- TEXT BLOCK
▬▬▬▬▬▬
Learn About Gluten-Free
Gluten-Free Diet: Everything You Need to Know
While gluten-free diet has been around since the 1940s, it has enjoyed a surge in popularity in recent years. Following other fad diets, though, some have been wary about jumping onto the bandwagon.
So, is gluten-free just one of those fads? Or is it something you should seriously consider for a healthier lifestyle?
Let’s deep dive into what it really means to be gluten-free and why you should consider making this a part of your healthy lifestyle.
What is gluten?
First, let’s answer the all important question: What is gluten?
Gluten is the general term for proteins found in many grains. It was named as such because it serves as the “glue” that helps food maintain its shape. It’s thanks to gluten that flour gets a sticky consistency when mixed with water and it allows bread to rise during baking
Glutenin and gliadin are the two main proteins in gluten. The latter, gliadin, is what gives gluten its “glue-like” properties but is also, unfortunately, the reason for its adverse effects.
“The Big 3” sources of gluten are wheat, rye, and barley. These three are ingredients in many of our daily foods like breads, pasta, cereals, soups, and beer (just to name a few). The newer grain triticale (a cross between wheat and rye) is a close fourth source of gluten and is also present in breads and pastas.
▬▬▬▬▬▬
(Collected data entries)

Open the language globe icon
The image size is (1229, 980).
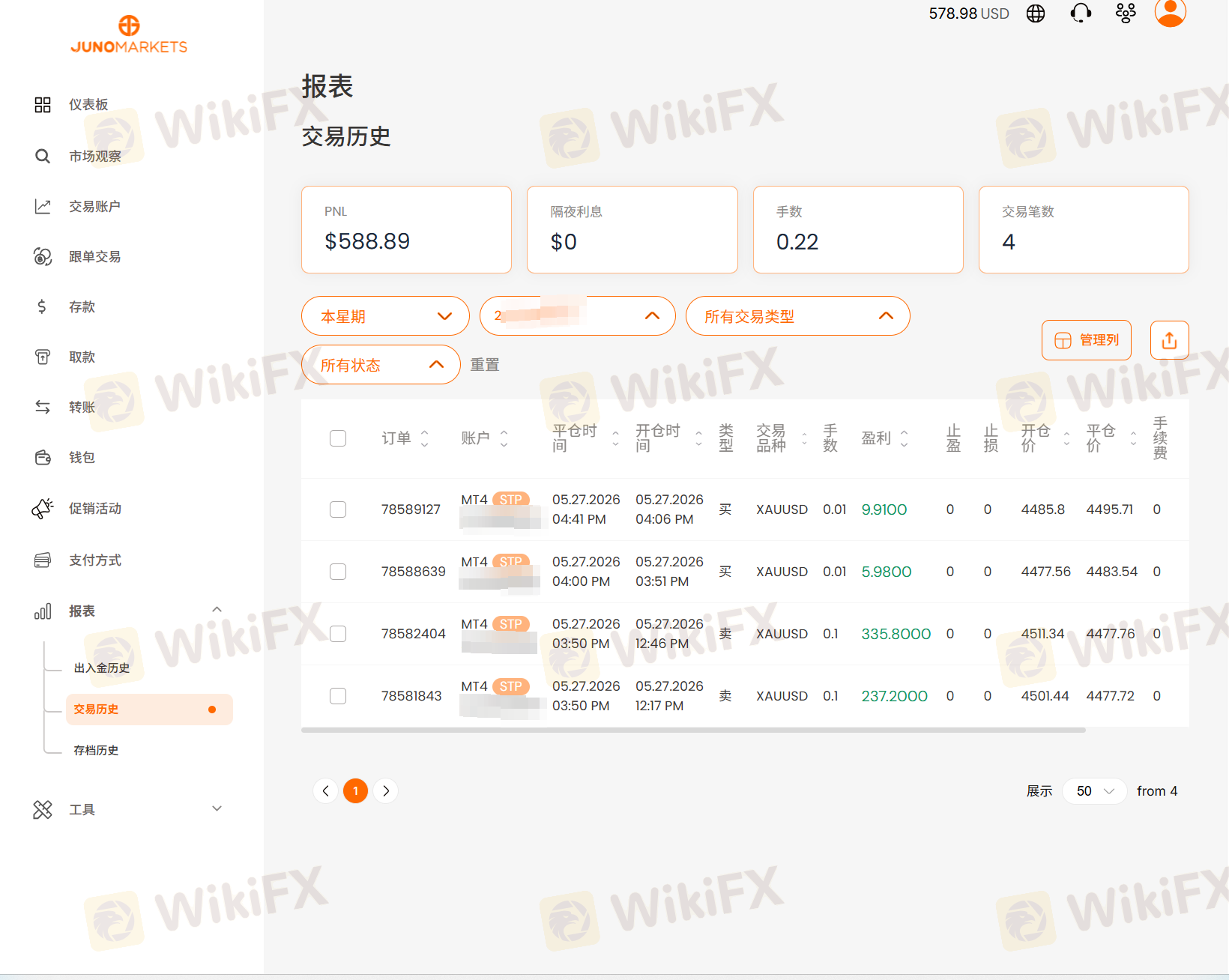pyautogui.click(x=1036, y=13)
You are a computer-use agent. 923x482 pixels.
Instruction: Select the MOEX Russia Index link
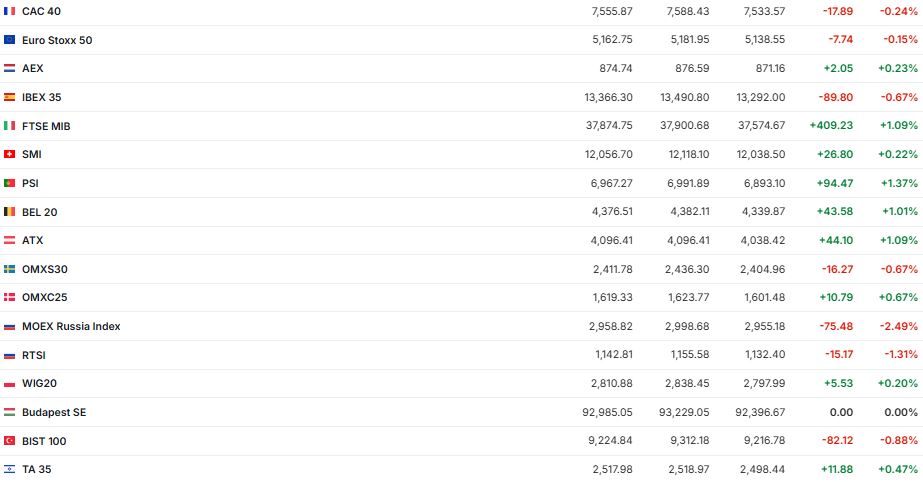[71, 326]
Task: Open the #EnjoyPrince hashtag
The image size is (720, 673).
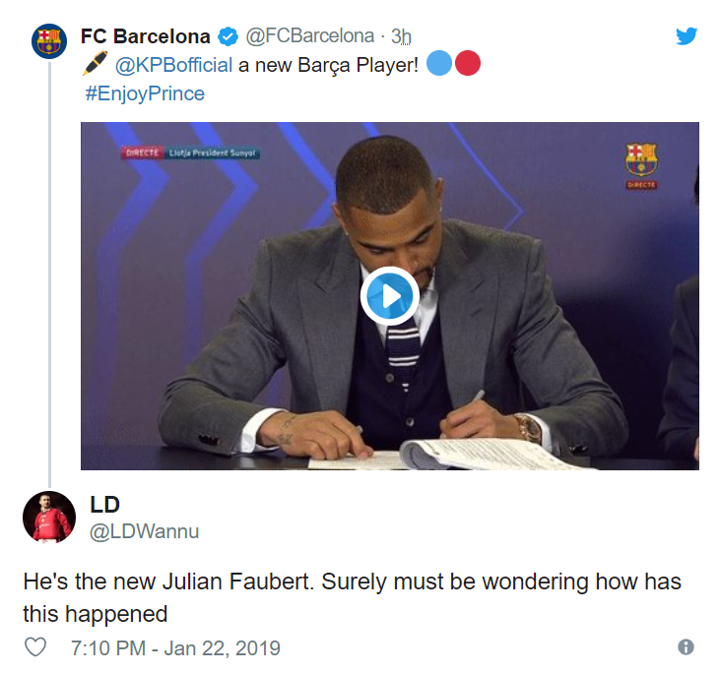Action: (145, 94)
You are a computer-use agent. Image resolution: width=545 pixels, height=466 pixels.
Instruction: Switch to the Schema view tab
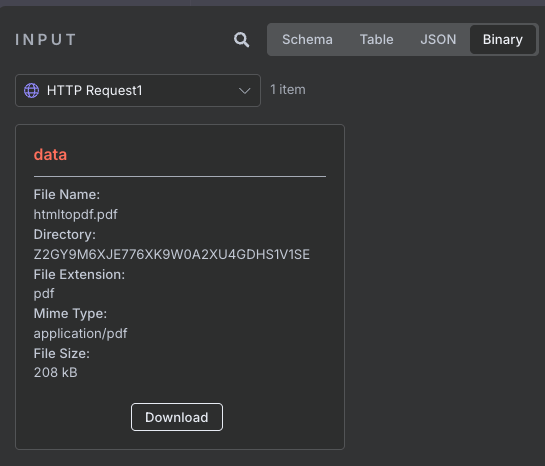click(307, 40)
▬▬▬▬▬▬
- WHAT YOU SHOULD DO
Reproduce word for word the part of the gluten-free diet text that begins at the words "First, let’s answer" and stops after the words "breads and pastas.". The lines above are separate material, unrelated to the gluten-free diet text.

- TASK RESPONSE
First, let’s answer the all important question: What is gluten?
Gluten is the general term for proteins found in many grains. It was named as such because it serves as the “glue” that helps food maintain its shape. It’s thanks to gluten that flour gets a sticky consistency when mixed with water and it allows bread to rise during baking
Glutenin and gliadin are the two main proteins in gluten. The latter, gliadin, is what gives gluten its “glue-like” properties but is also, unfortunately, the reason for its adverse effects.
“The Big 3” sources of gluten are wheat, rye, and barley. These three are ingredients in many of our daily foods like breads, pasta, cereals, soups, and beer (just to name a few). The newer grain triticale (a cross between wheat and rye) is a close fourth source of gluten and is also present in breads and pastas.